Would you please write out the records below exactly as they appear?

Records drawn from a dataset
====================
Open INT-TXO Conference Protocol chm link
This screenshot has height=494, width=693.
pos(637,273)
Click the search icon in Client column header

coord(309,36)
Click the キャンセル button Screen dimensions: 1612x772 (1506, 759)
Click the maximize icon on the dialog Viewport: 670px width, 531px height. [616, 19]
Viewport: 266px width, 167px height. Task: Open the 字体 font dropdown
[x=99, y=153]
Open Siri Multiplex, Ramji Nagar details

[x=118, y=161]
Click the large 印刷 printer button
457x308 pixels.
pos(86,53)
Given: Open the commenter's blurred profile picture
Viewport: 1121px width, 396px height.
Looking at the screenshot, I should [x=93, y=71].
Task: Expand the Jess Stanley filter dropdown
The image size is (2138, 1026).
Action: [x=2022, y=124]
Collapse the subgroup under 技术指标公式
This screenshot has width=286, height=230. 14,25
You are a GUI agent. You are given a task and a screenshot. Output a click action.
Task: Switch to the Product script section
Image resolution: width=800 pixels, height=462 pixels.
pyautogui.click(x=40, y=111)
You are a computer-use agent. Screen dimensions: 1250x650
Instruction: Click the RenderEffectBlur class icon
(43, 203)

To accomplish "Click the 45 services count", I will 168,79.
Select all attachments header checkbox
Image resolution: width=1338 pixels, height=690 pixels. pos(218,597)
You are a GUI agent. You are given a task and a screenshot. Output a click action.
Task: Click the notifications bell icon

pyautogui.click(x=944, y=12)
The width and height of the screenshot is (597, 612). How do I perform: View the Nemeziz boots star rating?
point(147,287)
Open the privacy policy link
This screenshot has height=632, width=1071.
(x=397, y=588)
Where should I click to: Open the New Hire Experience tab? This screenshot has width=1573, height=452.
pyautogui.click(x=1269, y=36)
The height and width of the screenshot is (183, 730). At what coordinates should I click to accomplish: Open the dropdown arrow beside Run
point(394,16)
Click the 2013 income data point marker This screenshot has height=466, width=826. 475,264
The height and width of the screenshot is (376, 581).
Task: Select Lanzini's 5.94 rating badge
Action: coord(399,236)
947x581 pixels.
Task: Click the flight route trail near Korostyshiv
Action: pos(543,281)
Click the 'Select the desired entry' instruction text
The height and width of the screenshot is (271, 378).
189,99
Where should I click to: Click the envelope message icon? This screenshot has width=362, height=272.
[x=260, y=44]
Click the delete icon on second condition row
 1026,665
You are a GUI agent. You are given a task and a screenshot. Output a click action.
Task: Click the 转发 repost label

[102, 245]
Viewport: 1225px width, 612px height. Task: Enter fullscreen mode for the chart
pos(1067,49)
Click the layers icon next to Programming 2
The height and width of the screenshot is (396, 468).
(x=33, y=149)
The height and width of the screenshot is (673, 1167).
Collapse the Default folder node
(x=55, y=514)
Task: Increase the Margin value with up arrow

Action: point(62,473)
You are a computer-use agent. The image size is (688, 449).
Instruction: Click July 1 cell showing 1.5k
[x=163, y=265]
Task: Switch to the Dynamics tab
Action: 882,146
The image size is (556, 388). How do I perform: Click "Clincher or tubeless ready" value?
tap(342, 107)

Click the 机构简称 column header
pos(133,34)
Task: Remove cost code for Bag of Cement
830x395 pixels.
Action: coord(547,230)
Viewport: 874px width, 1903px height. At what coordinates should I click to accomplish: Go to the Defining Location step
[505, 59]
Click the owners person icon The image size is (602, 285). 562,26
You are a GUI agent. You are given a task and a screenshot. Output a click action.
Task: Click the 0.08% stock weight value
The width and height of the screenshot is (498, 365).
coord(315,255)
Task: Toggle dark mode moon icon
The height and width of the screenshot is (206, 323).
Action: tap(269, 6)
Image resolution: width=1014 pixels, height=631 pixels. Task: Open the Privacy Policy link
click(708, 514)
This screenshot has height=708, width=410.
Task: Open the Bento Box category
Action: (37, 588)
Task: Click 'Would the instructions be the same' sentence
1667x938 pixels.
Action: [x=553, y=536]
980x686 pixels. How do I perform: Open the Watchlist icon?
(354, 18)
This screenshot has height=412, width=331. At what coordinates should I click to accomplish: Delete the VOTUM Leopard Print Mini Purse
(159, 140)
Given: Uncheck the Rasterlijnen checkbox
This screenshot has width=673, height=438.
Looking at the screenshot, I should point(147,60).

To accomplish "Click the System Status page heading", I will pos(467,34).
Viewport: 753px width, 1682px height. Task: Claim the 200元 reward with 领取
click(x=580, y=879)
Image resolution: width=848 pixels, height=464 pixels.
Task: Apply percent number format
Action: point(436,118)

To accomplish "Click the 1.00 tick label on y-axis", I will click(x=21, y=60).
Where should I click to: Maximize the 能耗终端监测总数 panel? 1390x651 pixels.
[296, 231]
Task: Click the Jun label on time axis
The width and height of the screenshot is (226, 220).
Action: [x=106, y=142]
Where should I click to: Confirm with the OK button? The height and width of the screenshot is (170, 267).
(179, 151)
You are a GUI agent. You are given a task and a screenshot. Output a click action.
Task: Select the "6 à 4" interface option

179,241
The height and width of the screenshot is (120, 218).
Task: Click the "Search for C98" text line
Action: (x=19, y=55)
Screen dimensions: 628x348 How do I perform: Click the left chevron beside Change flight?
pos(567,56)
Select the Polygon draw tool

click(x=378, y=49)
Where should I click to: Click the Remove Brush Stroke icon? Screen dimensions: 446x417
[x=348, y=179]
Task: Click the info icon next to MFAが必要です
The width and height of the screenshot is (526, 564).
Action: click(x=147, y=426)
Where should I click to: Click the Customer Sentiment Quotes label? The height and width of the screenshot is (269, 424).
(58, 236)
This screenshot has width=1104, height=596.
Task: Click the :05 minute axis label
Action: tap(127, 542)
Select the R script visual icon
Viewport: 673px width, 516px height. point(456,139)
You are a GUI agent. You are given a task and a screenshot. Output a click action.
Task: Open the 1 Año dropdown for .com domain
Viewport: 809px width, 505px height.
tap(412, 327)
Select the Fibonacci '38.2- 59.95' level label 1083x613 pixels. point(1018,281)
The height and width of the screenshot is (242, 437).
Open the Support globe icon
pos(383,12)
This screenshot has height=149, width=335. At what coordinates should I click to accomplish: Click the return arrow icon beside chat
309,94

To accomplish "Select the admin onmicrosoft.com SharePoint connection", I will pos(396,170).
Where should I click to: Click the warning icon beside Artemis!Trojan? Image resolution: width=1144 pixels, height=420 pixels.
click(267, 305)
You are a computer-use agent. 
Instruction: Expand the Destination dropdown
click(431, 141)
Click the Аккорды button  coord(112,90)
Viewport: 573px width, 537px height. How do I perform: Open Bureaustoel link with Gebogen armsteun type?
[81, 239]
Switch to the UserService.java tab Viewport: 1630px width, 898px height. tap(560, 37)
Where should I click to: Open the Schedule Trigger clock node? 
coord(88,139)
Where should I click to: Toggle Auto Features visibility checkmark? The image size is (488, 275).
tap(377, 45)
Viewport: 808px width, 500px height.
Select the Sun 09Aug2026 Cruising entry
====================
#### Exercise response:
Open INT-TXO Conference Protocol chm link
This screenshot has height=494, width=693.
pos(637,273)
Click the search icon in Client column header

coord(309,36)
Click the キャンセル button Screen dimensions: 1612x772 (1506, 759)
Click the maximize icon on the dialog Viewport: 670px width, 531px height. [616, 19]
Viewport: 266px width, 167px height. Task: Open the 字体 font dropdown
[x=99, y=153]
Open Siri Multiplex, Ramji Nagar details

[x=118, y=161]
Click the large 印刷 printer button
457x308 pixels.
pos(86,53)
Given: Open the commenter's blurred profile picture
Viewport: 1121px width, 396px height.
Looking at the screenshot, I should [x=93, y=71].
Task: Expand the Jess Stanley filter dropdown
The image size is (2138, 1026).
Action: [x=2022, y=124]
Collapse the subgroup under 技术指标公式
This screenshot has width=286, height=230. 14,25
You are a GUI agent. You are given a task and a screenshot. Output a click action.
Task: Switch to the Product script section
Image resolution: width=800 pixels, height=462 pixels.
pyautogui.click(x=40, y=111)
You are a computer-use agent. Screen dimensions: 1250x650
Instruction: Click the RenderEffectBlur class icon
(43, 203)

To accomplish "Click the 45 services count", I will 168,79.
Select all attachments header checkbox
Image resolution: width=1338 pixels, height=690 pixels. pos(218,597)
You are a GUI agent. You are given a task and a screenshot. Output a click action.
Task: Click the notifications bell icon

pyautogui.click(x=944, y=12)
The width and height of the screenshot is (597, 612). How do I perform: View the Nemeziz boots star rating?
point(147,287)
Open the privacy policy link
This screenshot has height=632, width=1071.
(x=397, y=588)
Where should I click to: Open the New Hire Experience tab? This screenshot has width=1573, height=452.
pyautogui.click(x=1269, y=36)
The height and width of the screenshot is (183, 730). At what coordinates should I click to accomplish: Open the dropdown arrow beside Run
point(394,16)
Click the 2013 income data point marker This screenshot has height=466, width=826. 475,264
The height and width of the screenshot is (376, 581).
Task: Select Lanzini's 5.94 rating badge
Action: coord(399,236)
947x581 pixels.
Task: Click the flight route trail near Korostyshiv
Action: pos(543,281)
Click the 'Select the desired entry' instruction text
The height and width of the screenshot is (271, 378).
189,99
Where should I click to: Click the envelope message icon? This screenshot has width=362, height=272.
[x=260, y=44]
Click the delete icon on second condition row
 1026,665
You are a GUI agent. You are given a task and a screenshot. Output a click action.
Task: Click the 转发 repost label

[102, 245]
Viewport: 1225px width, 612px height. Task: Enter fullscreen mode for the chart
pos(1067,49)
Click the layers icon next to Programming 2
The height and width of the screenshot is (396, 468).
(x=33, y=149)
The height and width of the screenshot is (673, 1167).
Collapse the Default folder node
(x=55, y=514)
Task: Increase the Margin value with up arrow

Action: point(62,473)
You are a computer-use agent. The image size is (688, 449).
Instruction: Click July 1 cell showing 1.5k
[x=163, y=265]
Task: Switch to the Dynamics tab
Action: 882,146
The image size is (556, 388). How do I perform: Click "Clincher or tubeless ready" value?
tap(342, 107)

Click the 机构简称 column header
pos(133,34)
Task: Remove cost code for Bag of Cement
830x395 pixels.
Action: coord(547,230)
Viewport: 874px width, 1903px height. At what coordinates should I click to accomplish: Go to the Defining Location step
[505, 59]
Click the owners person icon The image size is (602, 285). 562,26
You are a GUI agent. You are given a task and a screenshot. Output a click action.
Task: Click the 0.08% stock weight value
The width and height of the screenshot is (498, 365).
coord(315,255)
Task: Toggle dark mode moon icon
The height and width of the screenshot is (206, 323).
Action: tap(269, 6)
Image resolution: width=1014 pixels, height=631 pixels. Task: Open the Privacy Policy link
click(708, 514)
This screenshot has height=708, width=410.
Task: Open the Bento Box category
Action: (37, 588)
Task: Click 'Would the instructions be the same' sentence
1667x938 pixels.
Action: [x=553, y=536]
980x686 pixels. How do I perform: Open the Watchlist icon?
(354, 18)
This screenshot has height=412, width=331. At what coordinates should I click to accomplish: Delete the VOTUM Leopard Print Mini Purse
(159, 140)
Given: Uncheck the Rasterlijnen checkbox
This screenshot has width=673, height=438.
Looking at the screenshot, I should point(147,60).

To accomplish "Click the System Status page heading", I will pos(467,34).
Viewport: 753px width, 1682px height. Task: Claim the 200元 reward with 领取
click(x=580, y=879)
Image resolution: width=848 pixels, height=464 pixels.
Task: Apply percent number format
Action: point(436,118)

To accomplish "Click the 1.00 tick label on y-axis", I will click(x=21, y=60).
Where should I click to: Maximize the 能耗终端监测总数 panel? 1390x651 pixels.
[296, 231]
Task: Click the Jun label on time axis
The width and height of the screenshot is (226, 220).
Action: [x=106, y=142]
Where should I click to: Confirm with the OK button? The height and width of the screenshot is (170, 267).
(179, 151)
You are a GUI agent. You are given a task and a screenshot. Output a click action.
Task: Select the "6 à 4" interface option

179,241
The height and width of the screenshot is (120, 218).
Task: Click the "Search for C98" text line
Action: (x=19, y=55)
Screen dimensions: 628x348 How do I perform: Click the left chevron beside Change flight?
pos(567,56)
Select the Polygon draw tool

click(x=378, y=49)
Where should I click to: Click the Remove Brush Stroke icon? Screen dimensions: 446x417
[x=348, y=179]
Task: Click the info icon next to MFAが必要です
The width and height of the screenshot is (526, 564).
Action: click(x=147, y=426)
Where should I click to: Click the Customer Sentiment Quotes label? The height and width of the screenshot is (269, 424).
(58, 236)
This screenshot has width=1104, height=596.
Task: Click the :05 minute axis label
Action: tap(127, 542)
Select the R script visual icon
Viewport: 673px width, 516px height. point(456,139)
You are a GUI agent. You are given a task and a screenshot. Output a click action.
Task: Open the 1 Año dropdown for .com domain
Viewport: 809px width, 505px height.
tap(412, 327)
Select the Fibonacci '38.2- 59.95' level label 1083x613 pixels. point(1018,281)
The height and width of the screenshot is (242, 437).
Open the Support globe icon
pos(383,12)
This screenshot has height=149, width=335. At what coordinates should I click to accomplish: Click the return arrow icon beside chat
309,94

To accomplish "Select the admin onmicrosoft.com SharePoint connection", I will pos(396,170).
Where should I click to: Click the warning icon beside Artemis!Trojan? Image resolution: width=1144 pixels, height=420 pixels.
click(267, 305)
You are a computer-use agent. 
Instruction: Expand the Destination dropdown
click(431, 141)
Click the Аккорды button  coord(112,90)
Viewport: 573px width, 537px height. How do I perform: Open Bureaustoel link with Gebogen armsteun type?
[81, 239]
Switch to the UserService.java tab Viewport: 1630px width, 898px height. tap(560, 37)
Where should I click to: Open the Schedule Trigger clock node? 
coord(88,139)
Where should I click to: Toggle Auto Features visibility checkmark? The image size is (488, 275).
tap(377, 45)
Viewport: 808px width, 500px height.
Select the Sun 09Aug2026 Cruising entry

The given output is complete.